Em nota escrita que o professor Cebola nos fez chegar há algum tempo, ele afirmava: “Estou a trabalhar sem ritmo, no pior sentido!”. Nessa altura, apeteceu-nos dizer-lhe: Calma professor. Que grande pedalada! A oferta já excede largamente a procura.
O autor era de opinião de que ninguém escreve para guardar na gaveta. Boa parte do que produziu teve merecido reconhecimento público e, por certo, continuará a ter. Esse é o privilégio dos bons escritores: a perenidade da sua obra.
A escrita do professor Calos Cebola não se limitou ao teatro. Alem das contribuições que ao longo dos anos, deu à imprensa regional quer de Montemor quer de Nisa, tem trabalho de investigação publicado, como é o caso do livro Nisa – A outra História. Pertence-lhe ainda uma quantidade apreciável de poemas que constam do livro Em Montemor, o Maior.
Trata-se de uma escrita inteligente, delicada, de uma filigrana cada vez mais rara, salpicada de uma fina ironia, muitas vezes de um tom jocoso, bem-humorado, a contrastar com momentos de amargurada tensão. Tudo é profundamente musical, de um cuidado formal inexcedível, em que o popular se junta com a melhor erudição clássica, sem nunca fazer cedência ao mau gosto.

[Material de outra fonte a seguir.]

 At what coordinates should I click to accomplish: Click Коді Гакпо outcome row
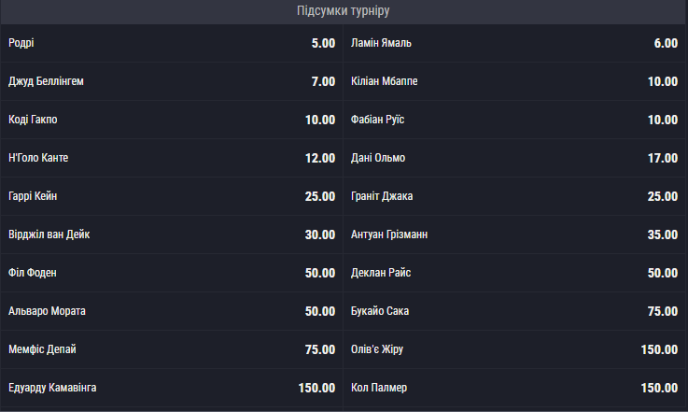point(172,120)
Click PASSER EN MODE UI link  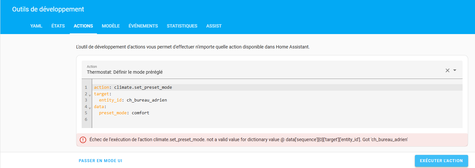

Toda a sua obra, multifacetada, é a epressão coerente de um homem integro, determinado, corajoso, que não esconde a sua simpatia por valores como liberdade e justiça, a fraternidade, o amor, anseios naturais do homem e forças capazes de transformar o mundo.           
A par de um cidadão delicado, simples, frágil na aparência, coabitava um indivíduo inquieto, irreverente, diremos mesmo dissidente, que gostava de questionar e combater as verdades feitas, as Histórias de alguns, sempre na busca do não-dito, sem fechar os caminhos da esperança.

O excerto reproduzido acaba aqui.